Here are more highlights of In Your Corner’s conversation with Poppe, edited and condensed for clarity.
In Your Corner: What is happening with undergrounding in Sonoma County?
Poppe: In 2023 for Sonoma County, we're forecasting about 6 miles. That sounds small — it's 6 miles in Sonoma, 85 miles in Lake County, four miles forecast in Mendocino all in 2023 — but as we build our map, and we'll be filing a plan later this year to the Office of Infrastructure and Energy Safety to show our exact plans for the next 10 years, those miles will go up.
In Your Corner: PG&E has said it’s scaling back some of its undergrounding projections.
Poppe: We had been asked to file our proposed first four years of undergrounding to the (California Public Utilities Commission), which we did. We had a lot of our key stakeholders provide feedback about that, and they felt it was too aggressive, and they wanted to make sure that any plan we made was a plan we could execute. So, we just slowed down the initial ramp, but the total mileage commitment is still the same, and we're still planning those 10,000 highest risk miles to be underground.
In Your Corner: What would you say is at the root of some of the historic mistakes and systemic problems with the company?
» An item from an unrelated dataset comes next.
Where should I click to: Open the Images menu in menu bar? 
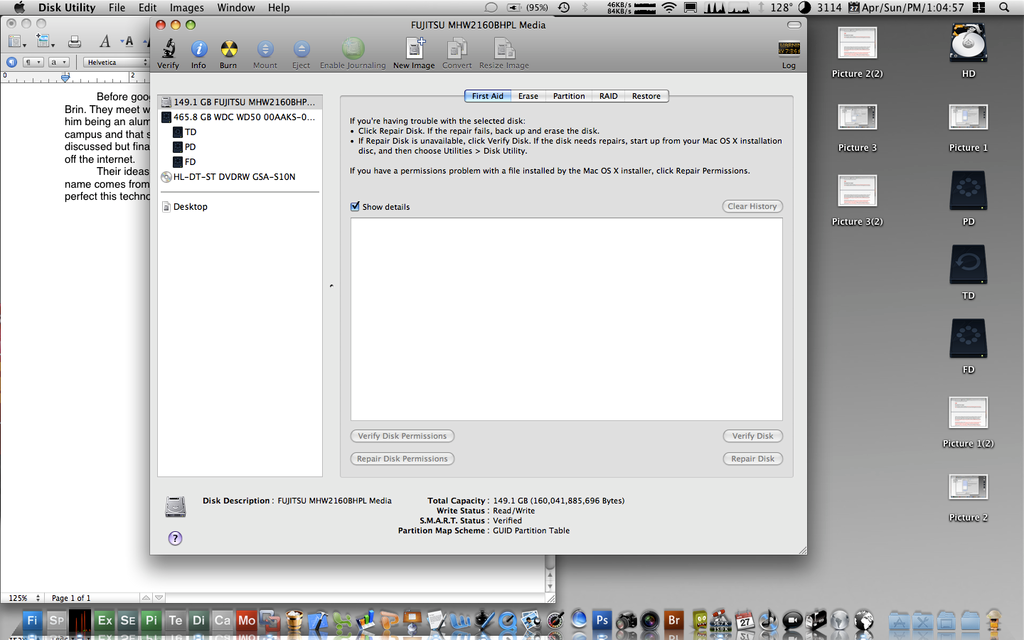tap(186, 7)
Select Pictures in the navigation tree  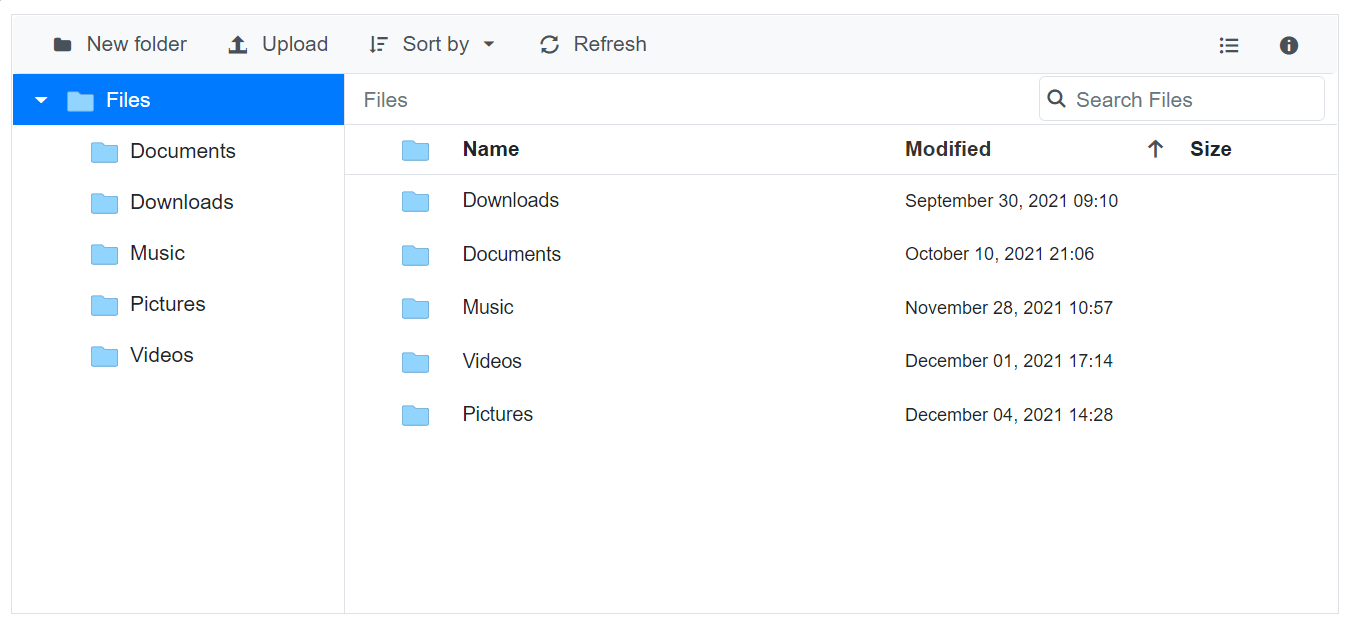(x=167, y=304)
Poppe: It’s hard for me to assess what people were thinking then. What I do know (is) successful organizations, like the ones where I've worked and led before, have a mindset about continuously improving their performance every day, and that includes investing in our infrastructure so that it is safer, making sure that we have a workforce who is trained, able and supported. I hear from my co-workers that there have been times where in the past they have spoken up and haven't been heard. So, each day, every team has a morning huddle, and then their team of leaders has a huddle, et cetera, et cetera, and at 10:20 in the morning, every day of the week, I get a briefing about what happened in the field today. The best companies in the world have executives whose dials are turned to hear the voices of our co-workers closest to the front and closest to our customers, and that's where the most important information lives.
In Your Corner: A major issue I hear is that energy costs are becoming unsustainable. Are you concerned about bills becoming unmanageable for many people, especially with more rate increases on the table?
Poppe: We know how important it is to provide this vital resource in the form of electricity, natural gas at the lowest cost possible. The best operators in the world find wasteful processes that they can streamline. For example, originally underground lines had to be buried at 36 inches. We went back and challenged that in our own engineering assessment and identified that if we start burying the lines at 30 inches, which is still deeper than we bury our gas lines, we could save $25 million this year. Last year, we set a target to reduce our cost by 2% after inflation, and we, in fact, reduced it by 3%, so I know the organization has the capacity to find ways to eliminate waste, not do less work, in fact, do more work for less. So, we're working actively on that every single day.